* _Directions_
Reproduce every row below verbatim, without changing a single character.

* _Word and item position data_
------------------------------------
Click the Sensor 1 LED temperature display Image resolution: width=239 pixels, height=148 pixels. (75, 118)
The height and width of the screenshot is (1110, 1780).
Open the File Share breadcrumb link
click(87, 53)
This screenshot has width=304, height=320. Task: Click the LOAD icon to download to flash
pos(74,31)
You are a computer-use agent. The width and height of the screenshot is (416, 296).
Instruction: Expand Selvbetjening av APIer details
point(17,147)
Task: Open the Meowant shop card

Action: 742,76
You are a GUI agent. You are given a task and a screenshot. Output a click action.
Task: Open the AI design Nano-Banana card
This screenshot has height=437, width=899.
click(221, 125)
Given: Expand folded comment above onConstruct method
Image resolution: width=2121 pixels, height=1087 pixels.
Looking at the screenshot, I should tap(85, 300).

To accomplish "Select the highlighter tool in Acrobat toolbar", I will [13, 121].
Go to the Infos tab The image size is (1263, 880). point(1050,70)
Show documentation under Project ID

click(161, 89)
------------------------------------
* _Final result_
Click the Sensor 1 LED temperature display Image resolution: width=239 pixels, height=148 pixels. (75, 118)
The height and width of the screenshot is (1110, 1780).
Open the File Share breadcrumb link
click(87, 53)
This screenshot has width=304, height=320. Task: Click the LOAD icon to download to flash
pos(74,31)
You are a computer-use agent. The width and height of the screenshot is (416, 296).
Instruction: Expand Selvbetjening av APIer details
point(17,147)
Task: Open the Meowant shop card

Action: 742,76
You are a GUI agent. You are given a task and a screenshot. Output a click action.
Task: Open the AI design Nano-Banana card
This screenshot has height=437, width=899.
click(221, 125)
Given: Expand folded comment above onConstruct method
Image resolution: width=2121 pixels, height=1087 pixels.
Looking at the screenshot, I should tap(85, 300).

To accomplish "Select the highlighter tool in Acrobat toolbar", I will [13, 121].
Go to the Infos tab The image size is (1263, 880). point(1050,70)
Show documentation under Project ID

click(161, 89)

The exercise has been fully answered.